Si vous vous présentez, Alain Juppé a dit qu’il ne vous soutiendrait pas puisqu'il s'est engagé à soutenir le vainqueur de la primaire mais espérez-vous séduire une partie de ses amis actuels ?

Il est normal qu'Alain Juppé s'engage à respecter les règles de la primaire à laquelle il participe et à soutenir le candidat qui en sortira vainqueur.

Néanmoins, je n'ai aucun doute sur ce que serait l'état d'esprit des Français dans l'hypothèse que vous évoquez. Mais comme vous le voyez, ce n'est pas aujourd'hui l'hypothèse probable. L'hypothèse qui se renforce tous les jours, c'est celle d'une victoire d'Alain Juppé, ce qui montrera qu'il sait gagner même en situation risquée.

Dans quelle mesure est-ce que l'on peut voir dans cette dénonciation faite par Nicolas Sarkozy un moyen pour lui de revenir sur ces règles en cas d'échec à la primaire ?

Je suis souvent en conflit avec Nicolas Sarkozy, mais je n'imagine pas que quelqu'un puisse, après avoir orchestré autant de tintamarre autour de cette primaire, s'abstraire du résultat de cette compétition. 

Plus globalement, et quand on voit les questions d'alliances qui se posent, qu'imaginez-vous de l'avenir de la droite ? Le parti des républicains peut-il vraiment faire tenir cette alliance entre ses différents courants ? 
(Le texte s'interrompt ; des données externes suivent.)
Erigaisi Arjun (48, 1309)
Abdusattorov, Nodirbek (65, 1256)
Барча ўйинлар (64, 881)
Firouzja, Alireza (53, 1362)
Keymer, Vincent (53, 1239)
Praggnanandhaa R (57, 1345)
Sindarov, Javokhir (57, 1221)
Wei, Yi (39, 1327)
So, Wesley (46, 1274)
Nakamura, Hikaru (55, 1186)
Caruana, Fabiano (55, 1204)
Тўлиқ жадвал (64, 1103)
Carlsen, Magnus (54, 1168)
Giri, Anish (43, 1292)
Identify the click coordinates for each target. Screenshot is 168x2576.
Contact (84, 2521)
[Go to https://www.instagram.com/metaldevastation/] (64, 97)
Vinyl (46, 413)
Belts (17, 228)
La question très importante qui se pose est évidemment celle de l'organisation de la future majorité. Cependant avant, de savoir quelle sera l'organisation, il faut savoir quel sera le périmètre de cette majorité future. Cela dépendra largement de la configuration du deuxième tour et c'est pourquoi beaucoup de spéculations qui sont formulées aujourd'hui apparaîtront obsolètes quand le moment viendra.

Ce que je sais en tout cas, c'est qu'il est impossible de résoudre les problèmes du pays en l'absence d'une majorité large, susceptible de rassembler des sensibilités différentes. Dans le cas contraire, nous nous retrouverions au bout de quelques semaines avec une minorité pour gouverner, qui serait fragilisée à chaque instant. C'est précisément ce que nous avons eu à voir ces cinq dernières années. Je pense qu'il faut avoir une vision complètement différente de la manière dont les choses seront organisées. La majorité doit être large, elle doit rassembler tous les réformistes de bonne foi. Nous ne pouvons pas laisser le pays dans l'état où il est aujourd'hui.
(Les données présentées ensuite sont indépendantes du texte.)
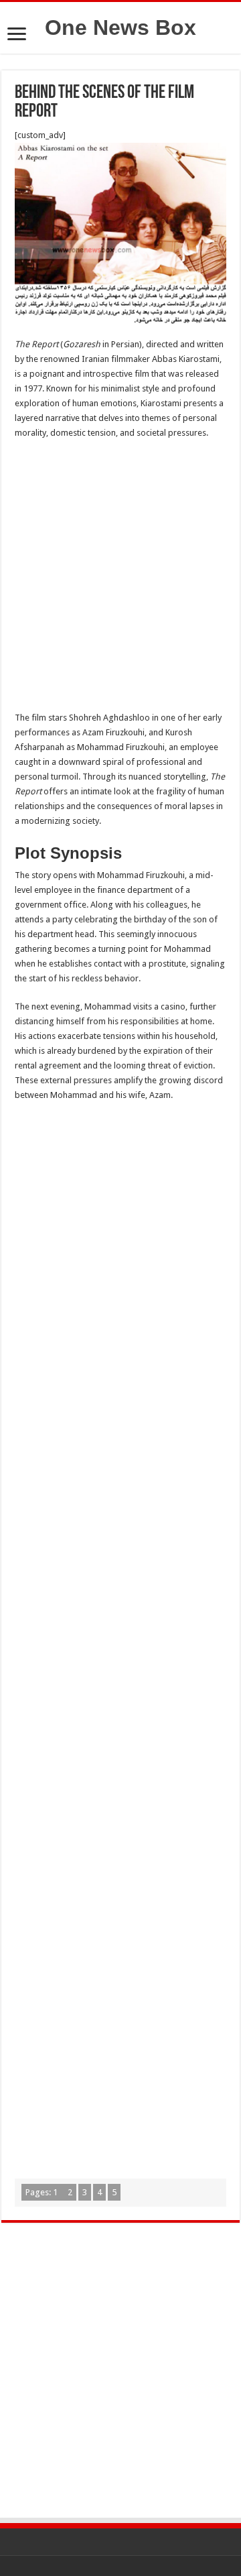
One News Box (120, 27)
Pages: (41, 2192)
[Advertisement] (120, 579)
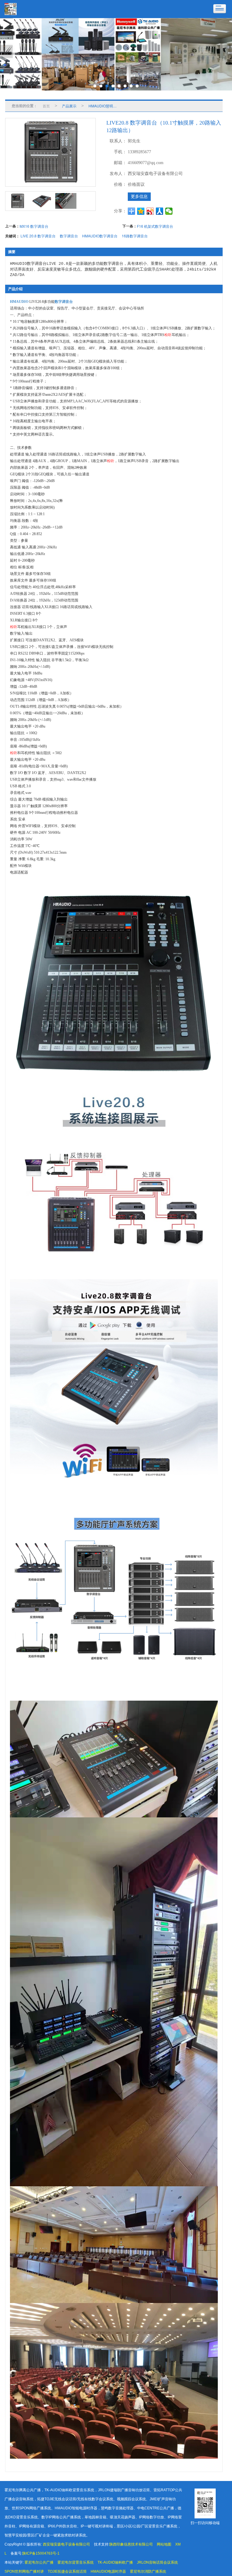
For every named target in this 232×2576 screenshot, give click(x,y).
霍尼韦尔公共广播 (38, 2562)
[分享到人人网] (159, 211)
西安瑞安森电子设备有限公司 (66, 2544)
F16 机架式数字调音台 (155, 226)
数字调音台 (69, 235)
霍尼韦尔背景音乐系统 (75, 2562)
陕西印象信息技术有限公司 (131, 2544)
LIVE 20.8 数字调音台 (38, 235)
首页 (46, 105)
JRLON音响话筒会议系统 (157, 2562)
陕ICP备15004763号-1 (41, 2553)
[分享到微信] (169, 211)
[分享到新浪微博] (150, 211)
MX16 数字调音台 (34, 226)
En quoi finalement il pourrait manquer à la vie politique française un parti comme l'UDF, qui réussissait à réunir autant les démocrates centristes que certains démocrates chrétiens ?

Ce que je sais, c'est que la France a besoin d'un centre fort, rassemblé et large. Ses deux mots d'ordres doivent être les suivants : unité et indépendance. Je ne ménage pas et ne ménagerai pas mes efforts pour que ce centre se rassemble et s'organise dans la période qui vient.

Dans le cas où Alain Juppé sortirait vainqueur de la présidentielle, comment comptez-vous peser au cours d'un tel quinquennat ?

Je lui apporterai mon soutien, mon concours, ainsi que toute l'aide possible en tant que responsable et expression d'un courant politique très important et original. Notre courant nouveau, essentiel à la majorité future, il faut le construire et l’inventer.